Ведь он в этом мире один. Ведь он один против всего мира. Один, загнанный в угол, обороняющийся разбитыми кулаками от какого-то невидимого врага…
Ни друга, ни брата, ни матери, ни отца. Только мистер Рорк, чужой мужчина, который проявил к нему чуть больше внимания, чем к остальным детям. И то, он это внимание заслужил семью победами подряд на городских турнирах по шахматам.
Люк обрастал грубой кожей своего кумира, а вот кости-то оставались прежними, сердце рыбье и душа.
Слезы рыбьи.
Люк не произнес ни слова, чтобы не вырвалось наружу нечто такое, что он не смог бы уже остановить и влить в себя обратно. Он держал свою дамбу, как титан, чтобы ее не прорвало, чтобы своей соленой и никому не нужной болью не затопить весь мир.
Миа обязательно воспользуется этим, весь и без того шаткий авторитет брата рухнет и сровняется с пеплом, землей. Миа, по мнению Люка, всю свою жизнь будет ходить с мыслью, что его брат на самом деле не скала, а жидкое море. Которое время от времени выходит из берегов…
— Признайся в своей боли, Люк. Тебе станет легче. — Миа давил на мозоли изо всех сил. Подобно скалящей зубы гиене, заметившей раненую, полусдохшую добычу, Миа смотрел на профиль брата. Но брат ни намеком не выдал, что он чувствует внутри.
Вместо этого Люк улыбнулся и повернул голову к брату.
— Ты бесхребетный червь. А я не такой, как ты! Запомни, Миа. Я не стану жрать труп своей матери только потому, что мне больше нечего жрать.

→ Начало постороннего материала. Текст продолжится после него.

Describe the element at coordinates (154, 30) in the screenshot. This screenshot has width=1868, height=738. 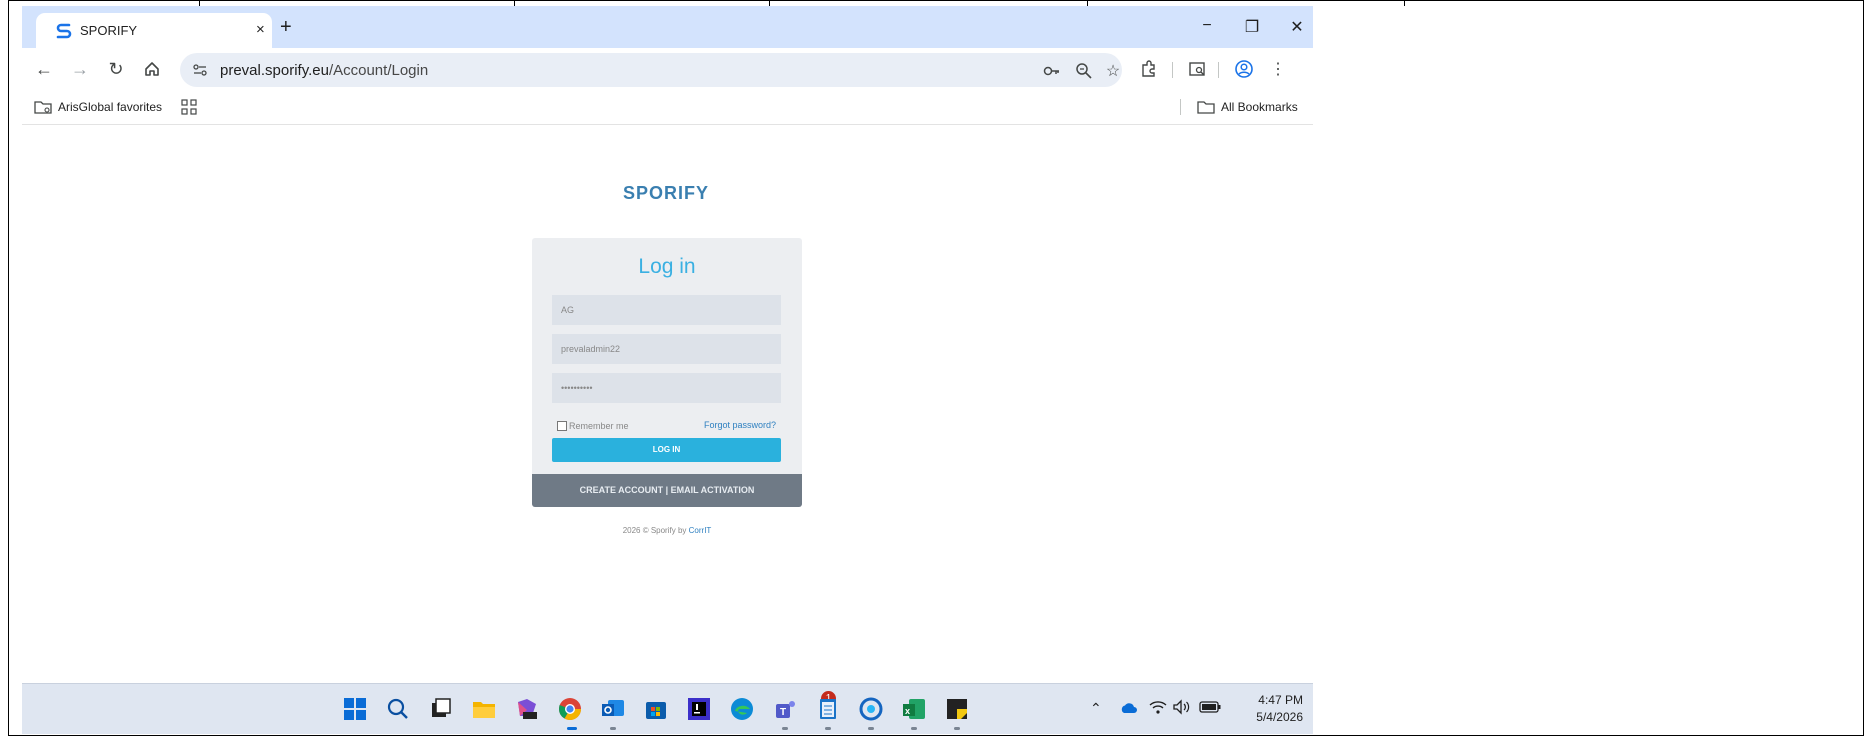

Пусть ее нежность проявляется запеченной кровью у меня на коленях и обидами в горле, но я никогда не скажу, что мне печет колени и что она сидит костью в моем горле, которую невозможно сглотнуть.
— Она никогда не узнает об этом сама, — осторожно заметил Миа.
— Я не Иисус, чтобы вернуть зрение слепому.
— Ты ее сын. И если ты просто скажешь…
— Я ничего не скажу.
— Не говори. Мучайся. И называй меня червем… Почему-то у мистера Рорка ты смог выпросить любовь, а у родной матери нет.
— Мистер Рорк — чужой человек, тупица, он не обязан меня любить. Он меня не выблевывал. Он мною не гадил.
— Никто не обязан тебя любить… — сказал Миа тихо, но эти слова острым лезвием впились в горло гордого юноши. Правда делала ему больно, как и любому другому человеку на этой земле. Вот только он ее не боялся и не ставил блок против нее.